Ed eccoci al punto che distingue chi usa LinkedIn con strategia da chi lo usa per abitudine. Caricare il CV pubblicamente non è quasi mai la mossa migliore, per due ragioni.

Primo, la privacy. Un curriculum contiene indirizzo, telefono, email, storico completo. Lasciarlo scaricabile da chiunque significa esporre dati sensibili a spam, recruiter improvvisati e, se lavori, al tuo datore attuale. Se stai valutando un cambio in modo riservato, un CV pubblico è un autogol.

Secondo, e più importante: su LinkedIn il tuo profilo È il tuo curriculum. Un recruiter, prima di aprire un PDF, guarda titolo, sommario, esperienze e competenze direttamente sul tuo profilo. Un profilo aggiornato, ricco di parole chiave e coerente lavora per te 24 ore su 24 e appare nelle ricerche; un PDF statico, no.
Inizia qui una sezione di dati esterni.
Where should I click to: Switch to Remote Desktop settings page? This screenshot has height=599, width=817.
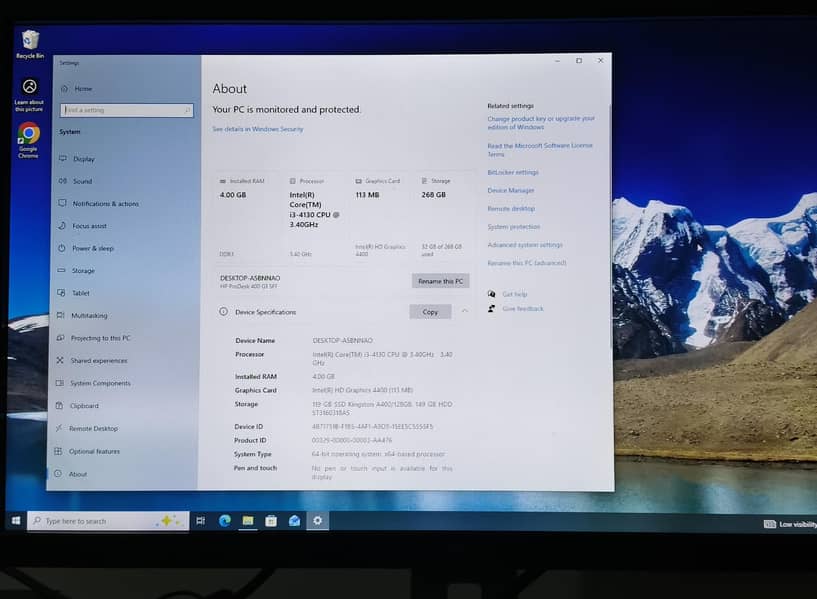pos(93,428)
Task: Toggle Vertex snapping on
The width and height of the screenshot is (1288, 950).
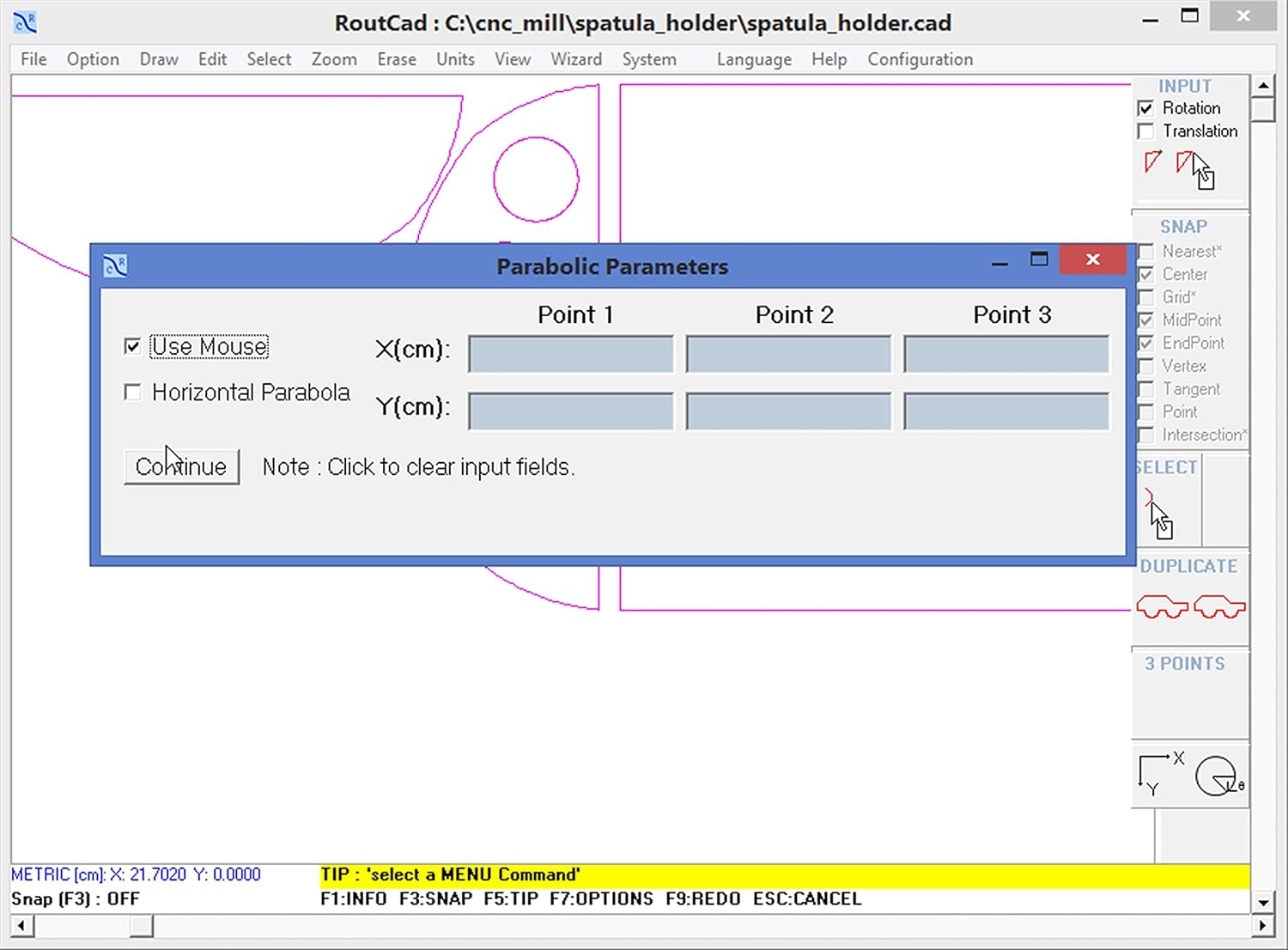Action: 1146,366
Ecco perché conviene investire tempo in ottimizzare il profilo LinkedIn prima ancora di pensare al file da allegare.

La regola pratica: usa le modalità private (candidatura e preferenze di lavoro) per far arrivare il CV a chi conta, e cura il profilo come vetrina permanente. Se non hai ancora chiaro a cosa serve LinkedIn nel percorso professionale, parti da lì: la piattaforma è uno strumento di posizionamento, non un archivio di documenti.

FAQ — Domande frequenti

Il CV caricato su LinkedIn è visibile a tutti? Dipende da dove lo carichi. Nelle preferenze di lavoro e nelle candidature con Easy Apply resta privato. Nella sezione In evidenza o in un post, invece, diventa pubblico e scaricabile da chiunque visiti il tuo profilo.

Che formato deve avere il curriculum su LinkedIn? Sono accettati PDF, DOC e DOCX, generalmente fino a 2 MB. Il PDF è la scelta migliore perché mantiene intatta l’impaginazione su ogni dispositivo.

Il mio datore di lavoro può vedere se carico il CV? Solo se lo rendi pubblico (In evidenza o post). Se lo salvi nelle preferenze di lavoro o lo alleghi a una candidatura, il file resta riservato e non compare sul tuo profilo.

Meglio caricare il CV o ottimizzare il profilo? Entrambe le cose, ma con priorità al profilo. Il profilo appare nelle ricerche dei recruiter ed è la prima cosa che leggono; il CV serve nel momento della candidatura vera e propria.

Posso avere più versioni del CV su LinkedIn? Sì. Nella sezione di gestione del curriculum delle preferenze di lavoro puoi salvare più file e scegliere di volta in volta quello più adatto all’annuncio.

Conclusione

Caricare il CV su LinkedIn è semplice, ma sapere dove farlo è ciò che fa la differenza. Le modalità private ti proteggono e ti fanno risparmiare tempo; quella pubblica va usata con criterio. E in ogni caso, ricorda: il curriculum apre una porta, ma è il profilo a farti entrare.